Estranho Estrangeiro é, de um modo geral, e pesem embora alguns erros menores (o que é fácil, dado o biografado ser esquivo em muitos domínios da sua existência) e limitações (algumas das quais minoradas pela investigação entretanto feita), uma biografia equilibrada e - mesmo que o seu autor, na advertência inicial, refira não ter pretensões de objetividade (fala mesmo em "opções tendenciosas") - relativamente objetiva. Se a admiração do biógrafo pelo biografado é patente, anda-se, de qualquer forma, longe da hagiologia (achei curioso o autor confessar a sua "devoção" a Pessoa, mesmo que, como estudioso, seja desconfiado relativamente aos devotos). O autor é, a meu ver, suficientemente ponderado (em especial em questões mais melindrosas - pense-se, por exemplo, no "problema" da sexualidade pessoana), evitando ser gratuita e precipitadamente categórico; julgo que, por outro lado, fundamenta relativamente bem as suas opiniões (nomeadamente quando deduz informação biográfica, ou aspetos do caráter do biografado, da sua obra - as suas angústias, receios, obsessões, contradições, etc.).

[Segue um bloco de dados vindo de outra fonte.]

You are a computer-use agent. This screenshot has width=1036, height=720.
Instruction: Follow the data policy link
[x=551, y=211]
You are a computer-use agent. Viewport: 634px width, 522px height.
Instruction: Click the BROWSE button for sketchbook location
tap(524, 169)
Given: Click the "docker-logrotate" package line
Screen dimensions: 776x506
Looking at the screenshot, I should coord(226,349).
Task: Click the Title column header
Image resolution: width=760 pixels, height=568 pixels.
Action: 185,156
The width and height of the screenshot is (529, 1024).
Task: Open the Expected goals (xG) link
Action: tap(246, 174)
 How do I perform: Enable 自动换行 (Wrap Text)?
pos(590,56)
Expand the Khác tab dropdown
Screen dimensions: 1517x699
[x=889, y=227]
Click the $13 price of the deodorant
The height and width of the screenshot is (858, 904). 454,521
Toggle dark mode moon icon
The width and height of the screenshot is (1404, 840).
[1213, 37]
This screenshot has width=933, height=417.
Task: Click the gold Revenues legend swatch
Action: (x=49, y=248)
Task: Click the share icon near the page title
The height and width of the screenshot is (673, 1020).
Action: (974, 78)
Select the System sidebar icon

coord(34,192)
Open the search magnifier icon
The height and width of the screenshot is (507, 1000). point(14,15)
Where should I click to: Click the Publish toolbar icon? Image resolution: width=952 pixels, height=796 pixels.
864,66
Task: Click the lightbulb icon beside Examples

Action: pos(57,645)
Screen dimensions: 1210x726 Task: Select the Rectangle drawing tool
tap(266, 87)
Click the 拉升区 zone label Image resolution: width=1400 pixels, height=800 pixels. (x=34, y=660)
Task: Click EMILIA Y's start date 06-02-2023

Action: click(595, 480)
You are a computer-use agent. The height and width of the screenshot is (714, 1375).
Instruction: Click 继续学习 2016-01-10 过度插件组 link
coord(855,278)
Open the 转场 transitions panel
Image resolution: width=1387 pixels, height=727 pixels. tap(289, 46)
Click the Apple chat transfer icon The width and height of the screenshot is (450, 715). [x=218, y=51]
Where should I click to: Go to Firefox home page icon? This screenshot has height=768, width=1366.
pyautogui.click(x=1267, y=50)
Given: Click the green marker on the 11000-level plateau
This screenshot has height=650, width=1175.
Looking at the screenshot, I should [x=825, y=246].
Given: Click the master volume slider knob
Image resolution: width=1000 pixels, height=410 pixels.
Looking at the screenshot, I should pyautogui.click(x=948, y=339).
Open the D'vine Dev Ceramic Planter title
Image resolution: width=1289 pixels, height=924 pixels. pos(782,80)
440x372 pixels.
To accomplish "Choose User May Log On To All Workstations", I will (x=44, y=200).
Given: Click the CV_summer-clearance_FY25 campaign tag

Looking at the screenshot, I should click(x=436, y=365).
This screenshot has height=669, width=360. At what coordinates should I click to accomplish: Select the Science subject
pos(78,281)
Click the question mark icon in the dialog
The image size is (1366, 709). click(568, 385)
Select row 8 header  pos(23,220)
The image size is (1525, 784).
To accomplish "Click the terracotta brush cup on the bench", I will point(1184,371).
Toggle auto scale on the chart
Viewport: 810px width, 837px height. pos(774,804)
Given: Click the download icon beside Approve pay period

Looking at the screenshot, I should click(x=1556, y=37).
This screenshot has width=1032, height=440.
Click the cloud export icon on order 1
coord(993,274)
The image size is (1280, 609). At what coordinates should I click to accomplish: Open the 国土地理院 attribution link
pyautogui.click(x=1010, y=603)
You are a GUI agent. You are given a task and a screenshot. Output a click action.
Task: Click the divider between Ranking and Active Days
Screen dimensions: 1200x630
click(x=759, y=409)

A estrutura do texto é, por sua vez, bastante amiga do leitor, uma vez que se reparte em 35 capítulos (contando com o prelúdio e o fecho) de uma dimensão simpática; estes seguem uma sequência cronológica que vai sendo intercalada com capítulos de teor mais temático-analítico.
Em conclusão, um livro que, embora tendo sido escrito há vinte anos (e a investigação ter avançado nesse período de tempo, havendo hoje um maior conhecimento da obra mas também da figura), continua bastante atual e julgo que faz justiça à grandeza de Fernando Pessoa. Para rematar, a leitura desta biografia chamou-me a atenção - num momento em que parto para a revisitação da obra pessoana - para Fausto, texto que conheço mal e que li há já bastantes anos numa edição muito parcelar.